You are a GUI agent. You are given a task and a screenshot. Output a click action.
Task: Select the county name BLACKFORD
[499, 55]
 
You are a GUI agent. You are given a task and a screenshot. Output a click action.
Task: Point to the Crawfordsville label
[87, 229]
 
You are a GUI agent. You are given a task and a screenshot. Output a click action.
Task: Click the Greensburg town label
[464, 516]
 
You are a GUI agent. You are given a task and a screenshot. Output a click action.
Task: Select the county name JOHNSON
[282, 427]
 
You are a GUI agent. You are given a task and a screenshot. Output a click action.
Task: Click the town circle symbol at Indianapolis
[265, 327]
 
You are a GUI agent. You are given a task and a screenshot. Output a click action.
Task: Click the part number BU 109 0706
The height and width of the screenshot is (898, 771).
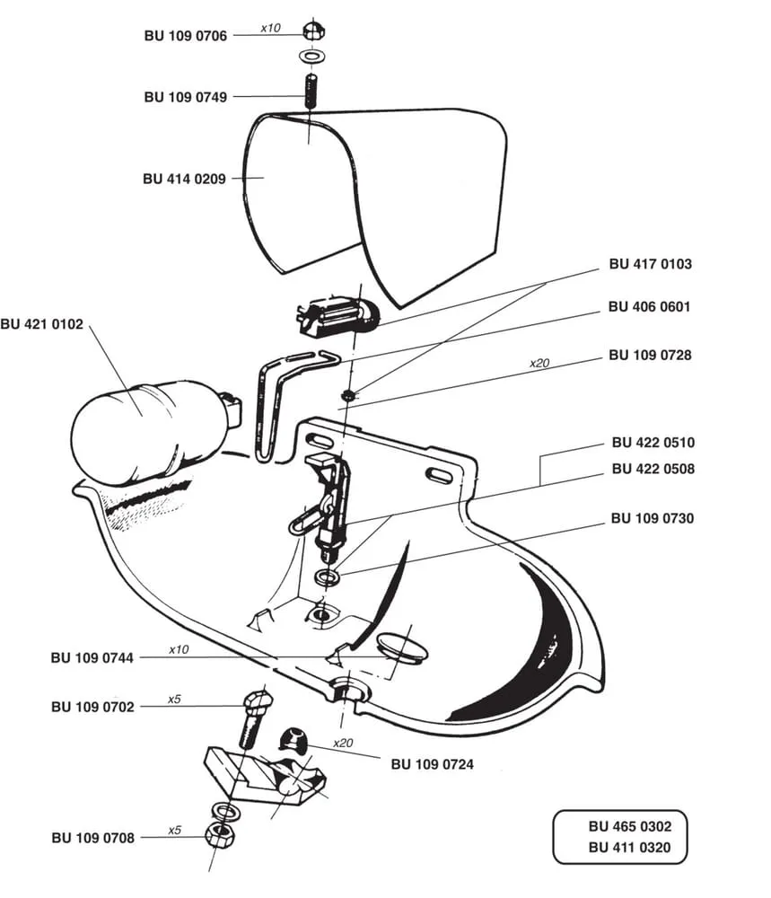click(x=186, y=36)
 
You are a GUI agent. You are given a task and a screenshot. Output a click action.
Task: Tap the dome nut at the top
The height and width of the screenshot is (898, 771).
click(x=313, y=30)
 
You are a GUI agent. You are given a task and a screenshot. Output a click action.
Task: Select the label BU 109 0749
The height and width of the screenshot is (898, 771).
click(x=186, y=97)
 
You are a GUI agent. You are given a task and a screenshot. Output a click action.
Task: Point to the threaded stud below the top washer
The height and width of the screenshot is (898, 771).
click(x=310, y=91)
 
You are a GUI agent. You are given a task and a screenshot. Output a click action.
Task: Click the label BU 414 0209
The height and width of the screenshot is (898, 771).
click(x=184, y=179)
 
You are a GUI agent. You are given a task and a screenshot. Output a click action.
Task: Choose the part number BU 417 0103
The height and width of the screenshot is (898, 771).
click(x=650, y=264)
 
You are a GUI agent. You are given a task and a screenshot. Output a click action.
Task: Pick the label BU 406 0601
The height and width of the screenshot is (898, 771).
click(x=649, y=306)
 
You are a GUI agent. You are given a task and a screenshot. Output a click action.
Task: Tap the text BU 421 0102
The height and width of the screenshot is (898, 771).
click(x=42, y=324)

▬▬▬

* **PROBLEMA PLANTEADO**
Reúne, copiándolas tal como aparecen, todas las líneas de las filas anteriores que contienen la palabra "part". Ten en cuenta que se distinguen mayúsculas y minúsculas.

* **RESPUESTA AL PROBLEMA**
Task: Click the part number BU 109 0706
Task: Choose the part number BU 417 0103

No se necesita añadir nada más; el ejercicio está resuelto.